Conocer el perfil de riesgo
Invertir de manera responsable no solo implica entender el funcionamiento de los mercados, sino también conocerse a uno mismo. El perfil de riesgo está estrechamente ligado a la tolerancia personal frente a las fluctuaciones del mercado y a la capacidad emocional para enfrentar pérdidas temporales.
Entender este aspecto resulta clave para evitar decisiones impulsadas por el miedo o la ansiedad, uno de los errores más comunes entre quienes recién comienzan. “Muchas malas decisiones vienen del pánico. Conocer tu tolerancia al riesgo te permite mantener el control, incluso en momentos difíciles”, comenta el ejecutivo. Identificar este perfil ayuda a construir una estrategia coherente y sostenible en el tiempo.
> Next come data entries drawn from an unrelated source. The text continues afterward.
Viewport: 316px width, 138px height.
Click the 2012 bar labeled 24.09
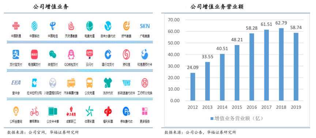pyautogui.click(x=193, y=87)
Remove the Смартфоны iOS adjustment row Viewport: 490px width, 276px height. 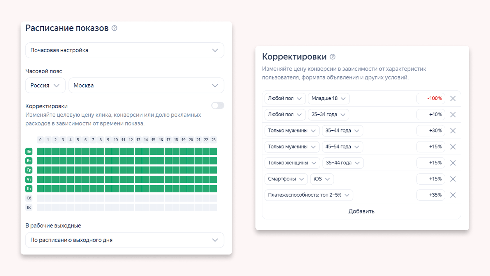coord(453,179)
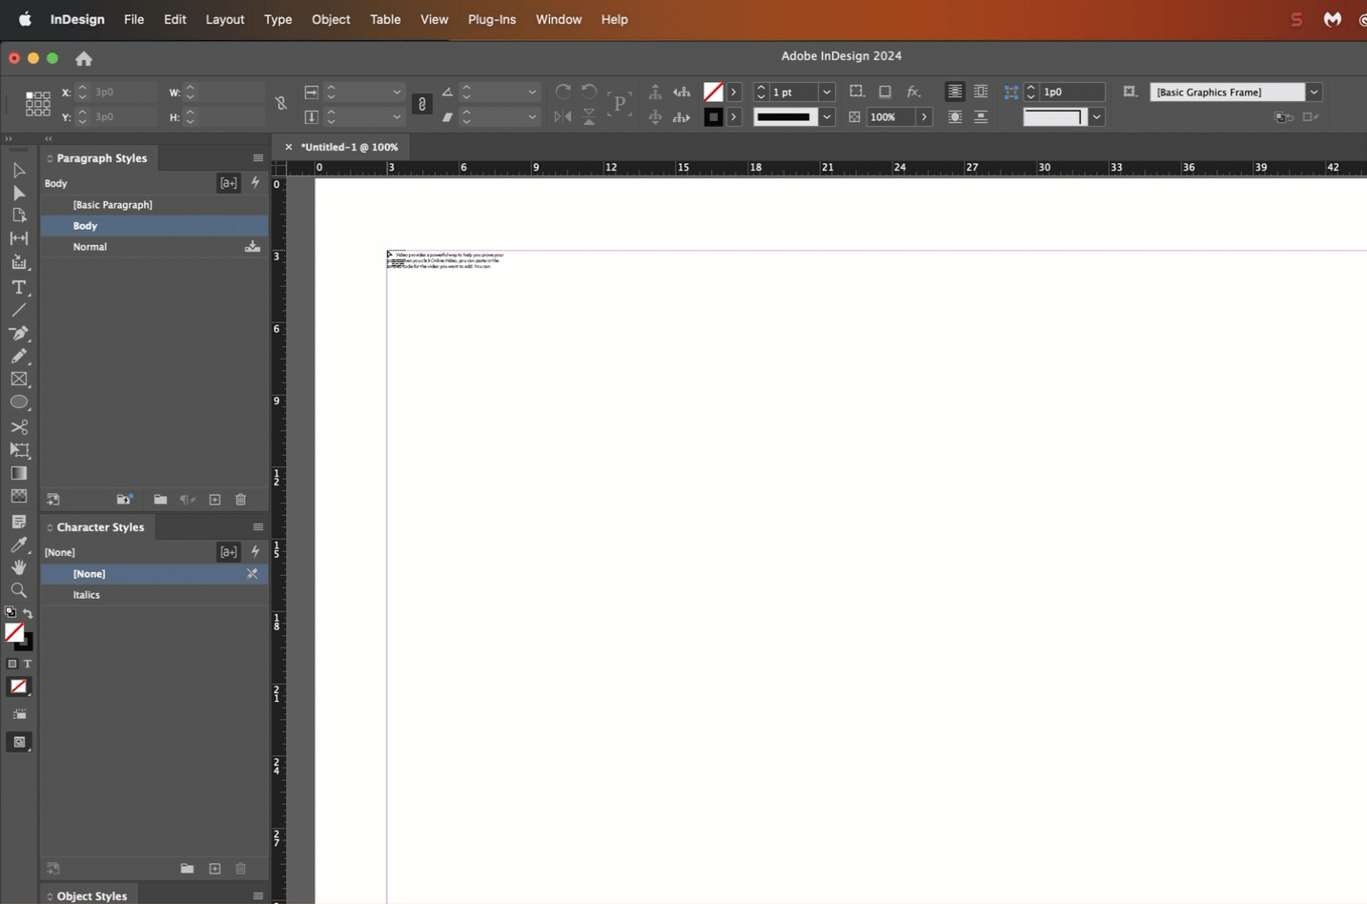
Task: Toggle drop shadow effect icon in control bar
Action: 885,92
Empezar con montos manejables
Otra recomendación central es comenzar con montos pequeños. Invertir cantidades manejables permite aprender de manera práctica, familiarizarse con las plataformas digitales y comprender cómo se comportan los mercados sin comprometer ahorros significativos.
Actualmente, muchas herramientas financieras permiten iniciar con cifras bajas, lo que facilita la experimentación y el aprendizaje gradual. Este enfoque reduce la presión emocional y ofrece margen para cometer errores propios del proceso de aprendizaje, sin que estos tengan un impacto severo en las finanzas personales.
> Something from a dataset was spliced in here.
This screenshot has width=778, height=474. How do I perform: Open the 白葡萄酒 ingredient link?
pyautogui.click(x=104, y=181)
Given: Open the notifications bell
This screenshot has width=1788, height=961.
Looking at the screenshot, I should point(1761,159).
Evitar copiar portafolios ajenos
Replicar estrategias de amigos, influenciadores o inversionistas reconocidos puede parecer una vía rápida para obtener resultados, pero rara vez funciona. Cada persona tiene objetivos, plazos, ingresos y niveles de riesgo distintos, por lo que una estrategia exitosa para uno no necesariamente lo será para otro.
Los especialistas advierten que una estrategia eficaz debe ser personalizada y adaptada a la realidad de cada inversionista. Copiar portafolios sin comprender su lógica o sin evaluar si se ajustan a la situación personal puede aumentar el riesgo de pérdidas y frustración.
Apostar por la educación financiera
Finalmente, la educación financiera se presenta como un pilar esencial. Invertir no es un evento aislado, sino un proceso continuo que requiere información constante, comparación de alternativas y comprensión de los instrumentos utilizados.
Informarse, aprender conceptos básicos y entender exactamente qué se está comprando son pasos fundamentales para reducir riesgos y tomar decisiones más informadas. “La educación financiera es el verdadero motor del cambio. Cuando las personas entienden lo que están haciendo, toman mejores decisiones”, afirma Cosoi.
En un contexto de creciente acceso a los mercados financieros, estas recomendaciones apuntan a fomentar una cultura de inversión más consciente y sostenible, especialmente entre las nuevas generaciones que comienzan a construir su futuro financiero desde edades cada vez más tempranas.